A AfD, por sua vez, também afirmou que não pretende governar como minoria. Siegmund rejeitou a possibilidade de participar de “jogos” políticos para formar um governo minoritário.
Pressão sobre Friedrich Merz
A eleição foi considerada um dos principais testes políticos para Friedrich Merz, que enfrenta baixa popularidade desde que assumiu o governo federal. A CDU perdeu espaço para a AfD também nas pesquisas nacionais, enquanto o partido de extrema direita consolidou-se como principal força de oposição no Bundestag.
Segundo o The Guardian, apenas 9% dos eleitores da Saxônia-Anhalt declararam recentemente estar satisfeitos com a atuação política de Merz.
Siegmund chegou a dizer que Merz foi um “bom cabo eleitoral” para a AfD durante a campanha. A afirmação sintetiza a estratégia do partido de explorar a insatisfação com o governo federal e com o desempenho econômico da Alemanha.
Imigração e aproximação com a Rússia
A campanha de Siegmund foi marcada por propostas duras contra a imigração. Entre as medidas defendidas pela AfD estão uma ofensiva de “remigração” e deportações, além de restrições à presença de símbolos LGBTQIA+ nas escolas.
O candidato também propôs interromper a construção de novos parques eólicos, alterar o lema estadual de “Pense moderno” para “Pense alemão” e retomar o canto do hino nacional nas escolas.

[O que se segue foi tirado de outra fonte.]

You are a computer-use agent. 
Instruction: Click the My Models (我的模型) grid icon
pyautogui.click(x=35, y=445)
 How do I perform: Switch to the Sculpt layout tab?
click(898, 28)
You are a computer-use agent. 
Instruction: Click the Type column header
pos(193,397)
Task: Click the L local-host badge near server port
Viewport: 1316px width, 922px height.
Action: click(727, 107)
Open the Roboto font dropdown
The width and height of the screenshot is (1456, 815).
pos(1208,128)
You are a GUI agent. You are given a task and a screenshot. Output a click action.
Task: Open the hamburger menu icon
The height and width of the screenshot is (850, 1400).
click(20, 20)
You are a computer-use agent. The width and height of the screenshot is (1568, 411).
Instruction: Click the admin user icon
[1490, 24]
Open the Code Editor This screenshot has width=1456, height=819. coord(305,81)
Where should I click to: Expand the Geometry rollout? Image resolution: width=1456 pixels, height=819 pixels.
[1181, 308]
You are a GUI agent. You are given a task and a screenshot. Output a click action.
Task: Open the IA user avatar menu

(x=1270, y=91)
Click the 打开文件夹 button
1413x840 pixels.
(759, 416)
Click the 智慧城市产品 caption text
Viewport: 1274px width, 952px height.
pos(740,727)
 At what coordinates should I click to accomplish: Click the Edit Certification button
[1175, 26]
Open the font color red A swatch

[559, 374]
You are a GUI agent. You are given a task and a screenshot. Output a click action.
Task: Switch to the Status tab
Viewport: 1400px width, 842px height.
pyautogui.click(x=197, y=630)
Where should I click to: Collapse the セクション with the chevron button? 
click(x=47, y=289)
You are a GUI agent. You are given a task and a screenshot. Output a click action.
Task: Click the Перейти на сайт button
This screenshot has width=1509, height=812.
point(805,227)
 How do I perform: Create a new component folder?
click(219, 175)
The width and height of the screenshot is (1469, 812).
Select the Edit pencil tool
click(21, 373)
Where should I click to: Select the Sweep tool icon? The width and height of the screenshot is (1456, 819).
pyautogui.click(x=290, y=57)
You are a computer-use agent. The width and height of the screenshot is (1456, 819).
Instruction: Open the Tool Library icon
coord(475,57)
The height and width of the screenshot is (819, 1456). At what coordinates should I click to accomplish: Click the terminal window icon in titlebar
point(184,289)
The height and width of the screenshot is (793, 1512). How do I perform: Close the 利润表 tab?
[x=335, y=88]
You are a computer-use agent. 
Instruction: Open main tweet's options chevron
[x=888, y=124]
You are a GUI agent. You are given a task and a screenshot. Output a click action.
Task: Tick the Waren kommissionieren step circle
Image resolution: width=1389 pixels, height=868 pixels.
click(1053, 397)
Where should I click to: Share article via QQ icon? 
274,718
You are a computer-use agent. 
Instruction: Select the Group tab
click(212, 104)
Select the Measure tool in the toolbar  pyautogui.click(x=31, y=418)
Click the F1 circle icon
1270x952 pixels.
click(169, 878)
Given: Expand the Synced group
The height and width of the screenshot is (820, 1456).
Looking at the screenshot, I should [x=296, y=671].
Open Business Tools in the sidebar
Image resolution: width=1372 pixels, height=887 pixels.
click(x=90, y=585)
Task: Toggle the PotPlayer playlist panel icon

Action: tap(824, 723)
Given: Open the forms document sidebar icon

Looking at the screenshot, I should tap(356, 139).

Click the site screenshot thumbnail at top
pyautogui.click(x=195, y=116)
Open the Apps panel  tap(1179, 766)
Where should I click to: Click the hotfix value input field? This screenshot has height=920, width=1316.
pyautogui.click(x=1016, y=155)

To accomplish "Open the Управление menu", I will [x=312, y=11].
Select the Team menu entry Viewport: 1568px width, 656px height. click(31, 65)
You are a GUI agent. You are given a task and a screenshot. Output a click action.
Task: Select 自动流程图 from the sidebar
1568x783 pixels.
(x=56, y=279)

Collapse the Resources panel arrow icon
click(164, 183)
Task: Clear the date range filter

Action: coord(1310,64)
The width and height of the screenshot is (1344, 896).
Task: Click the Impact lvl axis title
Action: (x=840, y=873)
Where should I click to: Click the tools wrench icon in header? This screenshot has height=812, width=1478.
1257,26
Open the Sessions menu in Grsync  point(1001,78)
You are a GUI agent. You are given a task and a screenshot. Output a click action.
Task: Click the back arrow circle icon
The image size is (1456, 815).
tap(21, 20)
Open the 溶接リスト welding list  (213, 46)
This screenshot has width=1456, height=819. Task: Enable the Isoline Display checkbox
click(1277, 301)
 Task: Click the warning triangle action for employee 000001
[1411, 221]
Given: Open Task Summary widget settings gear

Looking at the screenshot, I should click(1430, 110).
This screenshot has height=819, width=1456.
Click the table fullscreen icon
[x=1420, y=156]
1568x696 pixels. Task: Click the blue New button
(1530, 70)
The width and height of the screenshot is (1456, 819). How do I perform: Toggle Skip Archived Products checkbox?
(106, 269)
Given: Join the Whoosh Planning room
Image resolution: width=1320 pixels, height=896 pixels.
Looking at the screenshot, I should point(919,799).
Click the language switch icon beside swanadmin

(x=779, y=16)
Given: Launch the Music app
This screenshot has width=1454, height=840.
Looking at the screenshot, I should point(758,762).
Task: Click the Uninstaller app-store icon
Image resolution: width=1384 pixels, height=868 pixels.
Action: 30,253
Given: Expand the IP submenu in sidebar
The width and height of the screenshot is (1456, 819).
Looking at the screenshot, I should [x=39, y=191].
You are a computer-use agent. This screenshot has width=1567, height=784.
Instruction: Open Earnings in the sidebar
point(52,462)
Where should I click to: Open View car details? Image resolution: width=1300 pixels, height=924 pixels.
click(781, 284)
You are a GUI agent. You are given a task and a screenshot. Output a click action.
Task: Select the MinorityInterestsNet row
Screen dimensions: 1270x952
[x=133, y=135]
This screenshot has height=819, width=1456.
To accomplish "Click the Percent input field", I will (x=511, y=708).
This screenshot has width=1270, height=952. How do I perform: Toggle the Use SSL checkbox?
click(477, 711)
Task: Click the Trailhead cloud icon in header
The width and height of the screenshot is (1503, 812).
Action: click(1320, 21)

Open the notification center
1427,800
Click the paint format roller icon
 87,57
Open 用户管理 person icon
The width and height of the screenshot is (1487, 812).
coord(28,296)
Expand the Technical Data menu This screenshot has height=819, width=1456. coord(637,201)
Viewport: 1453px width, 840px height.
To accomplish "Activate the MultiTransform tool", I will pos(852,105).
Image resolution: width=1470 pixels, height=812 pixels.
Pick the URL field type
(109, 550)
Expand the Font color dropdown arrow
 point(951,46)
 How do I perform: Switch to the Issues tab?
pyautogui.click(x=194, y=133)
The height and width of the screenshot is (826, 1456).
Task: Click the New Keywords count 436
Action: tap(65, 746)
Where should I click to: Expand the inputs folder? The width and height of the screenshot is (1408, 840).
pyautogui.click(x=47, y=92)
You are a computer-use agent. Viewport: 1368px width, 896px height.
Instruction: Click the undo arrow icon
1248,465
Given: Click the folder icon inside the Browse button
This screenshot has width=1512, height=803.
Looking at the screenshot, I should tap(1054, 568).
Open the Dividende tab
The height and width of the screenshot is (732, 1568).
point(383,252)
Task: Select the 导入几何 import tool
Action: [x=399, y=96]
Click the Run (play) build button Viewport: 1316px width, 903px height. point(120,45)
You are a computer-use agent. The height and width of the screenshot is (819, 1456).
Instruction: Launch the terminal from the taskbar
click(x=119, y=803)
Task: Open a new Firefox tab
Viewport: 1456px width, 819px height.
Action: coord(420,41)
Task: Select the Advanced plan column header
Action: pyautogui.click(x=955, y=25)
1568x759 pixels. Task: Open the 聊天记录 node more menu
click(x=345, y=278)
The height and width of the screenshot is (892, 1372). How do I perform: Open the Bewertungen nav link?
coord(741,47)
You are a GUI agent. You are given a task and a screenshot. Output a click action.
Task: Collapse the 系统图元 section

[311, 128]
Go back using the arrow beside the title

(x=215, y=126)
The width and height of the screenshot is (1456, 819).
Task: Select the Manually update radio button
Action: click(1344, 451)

A AfD também mantém uma posição favorável ao Kremlin, defendendo o fim do apoio alemão à Ucrânia e mudanças no tratamento concedido aos refugiados ucranianos.
Durante a campanha, Siegmund explorou ainda a chamada “ostalgia”, sentimento de nostalgia em relação à antiga Alemanha Oriental, buscando capitalizar o descontentamento de parte da população do leste alemão.
Reação e temor de avanço da extrema direita
A vitória provocou manifestações de preocupação dentro e fora da Alemanha. Milhares de opositores da AfD participaram, no sábado, de um “festival da democracia” em Magdeburgo, capital da Saxônia-Anhalt.
O bispo de Magdeburgo, Gerhard Feige, alertou para forças políticas que procuram “semear discórdia” e estimular medo e desconfiança. Em referência à experiência histórica alemã, afirmou que uma democracia também pode criar as condições para sua própria destruição.
O Instituto Econômico Alemão advertiu que as políticas de imigração defendidas pela AfD podem ter consequências graves para a economia regional. A Saxônia-Anhalt enfrenta envelhecimento populacional, redução da população e forte dependência de trabalhadores estrangeiros.
Também há preocupação com a possibilidade de vazamento de informações sensíveis para a Rússia caso a AfD consiga assumir o governo estadual, devido à posição favorável do partido ao Kremlin.
Um novo cenário para a política alemã
O resultado na Saxônia-Anhalt amplia a pressão sobre os partidos tradicionais e pode ter consequências que ultrapassam os limites do estado. A AfD já mira as próximas eleições federais e interpreta a vitória como sinal de que pode avançar ainda mais nacionalmente.
A líder nacional da AfD, Alice Weidel, afirmou que o resultado representa um “mandato claro para governar” e disse que o partido conversará com outras legendas para avaliar as possibilidades de chegar ao poder.
O desafio imediato, porém, permanece: com 39 dos 83 assentos, a AfD não possui maioria própria e continua isolada pelo restante do sistema partidário.
A eleição, contudo, já representa uma mudança histórica na política alemã. Pela primeira vez desde 1945, um partido de extrema direita chega tão perto de assumir o controle de um governo estadual.
Fonte: The Guardian. Reportagem de Kate Connolly, publicada originalmente em 6 de setembro de 2026 e atualizada em 7 de setembro.